Sartori: «Insieme faremo grande l’Acegas»

TRIESTE. L’arrivo di Mauro Sartori è un tassello importante nei ranghi operativi dell’Acegas e chiude il buco che si era creato con l’emarginazione del general manager Dario Bocchini ad altro incarico più periferico. Sartori sarà il coordinatore dell’attività. Definizione che altro non è se non una capriola semantica per celare la sua vera sostanza ed evitare quindi di avere due general manager in società, uno di nome e l’altro di fatto. «Si è creato tutto in pochi giorni - spiega Sartori -. C’è stato prima un contatto, poi una riflessione, quindi una comunione di idee, di modi di pensare e la cosa è andata in porto». Prima giocatore, poi 3 anni da team manager (il primo alla Reyer Venezia, gli ultimi due alla Benetton Treviso), adesso il salto di qualità: l’organizzazione generale di un club.

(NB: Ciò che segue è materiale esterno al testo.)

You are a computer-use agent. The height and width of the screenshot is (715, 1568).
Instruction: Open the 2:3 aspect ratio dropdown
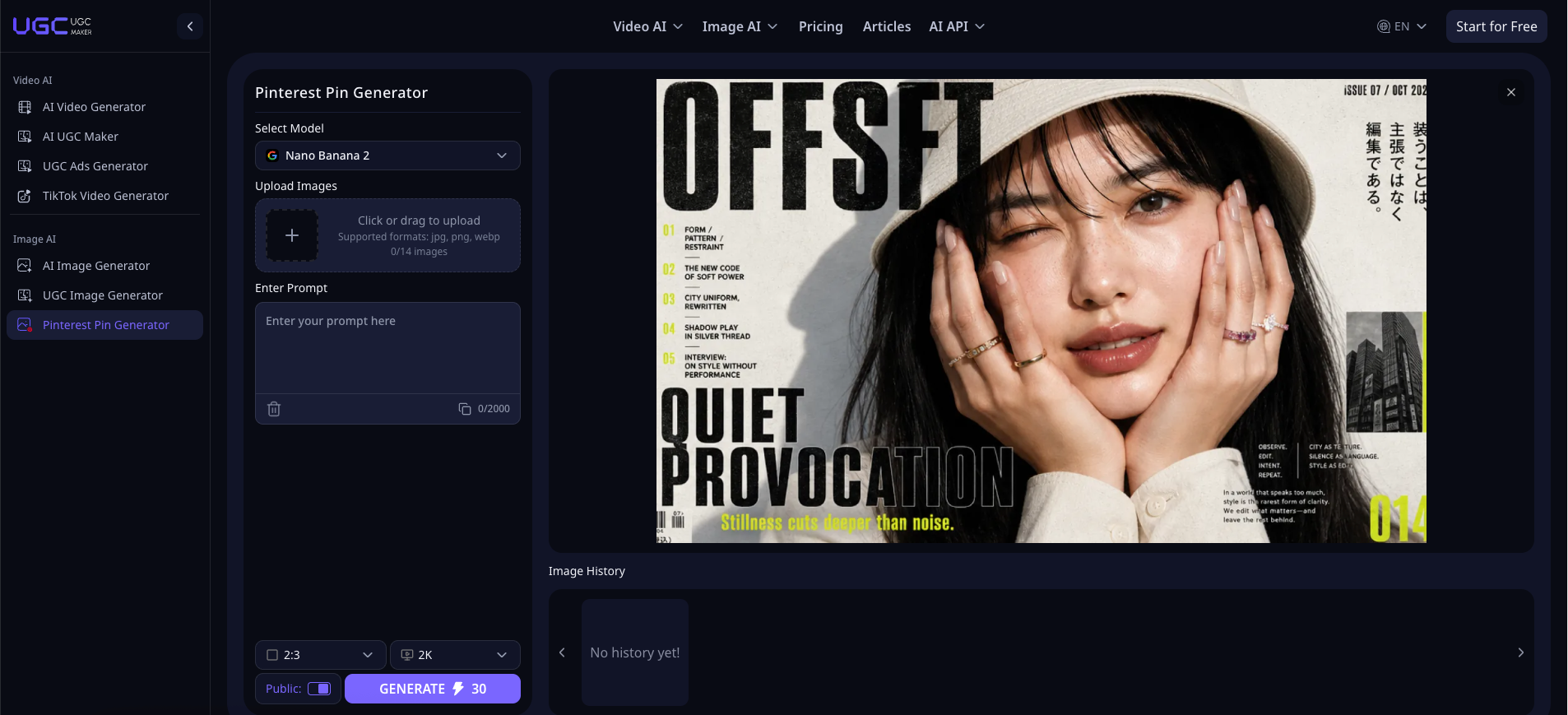(320, 655)
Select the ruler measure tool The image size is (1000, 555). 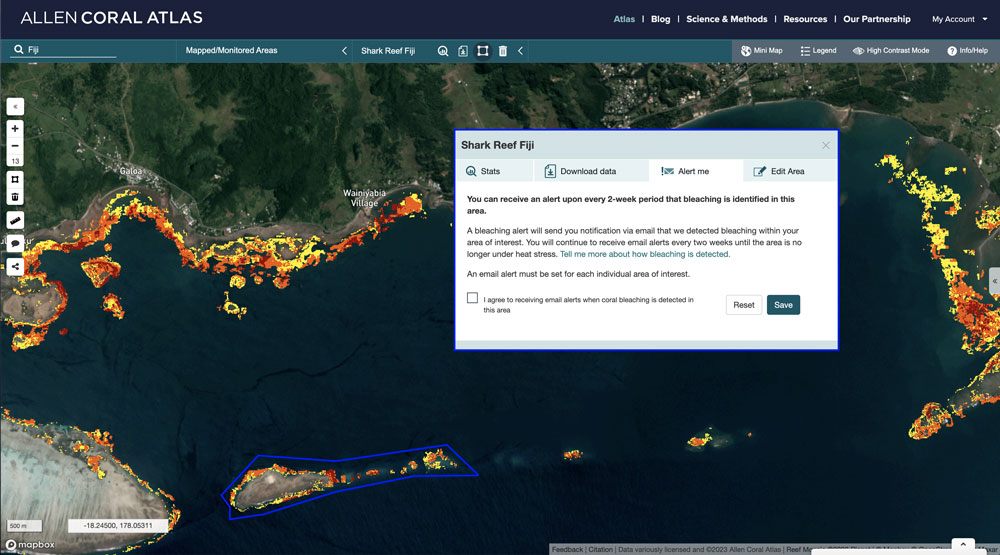(x=15, y=220)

Sartori, le tremano i polsi?
Mah, i timori ci sono. Perchè vorrei saper già fare bene tutto, ma questo penso non sia possibile subito, visto che bisogna prima imparare. Secondo me la scuola migliore è il campo e io tante situazioni le ho vissute prima da giocatore e negli ultimi anni da team manager. Magari non ho operato direttamente, ma ho visto le cose con i miei occhi e ho cercato di capire come si fa. Adesso, con l’aiuto di persone competenti come quelle che ho al fianco qui a Trieste, potrò migliorare di giorno in giorno.
Quali priorità operative si è posto o le hanno posto?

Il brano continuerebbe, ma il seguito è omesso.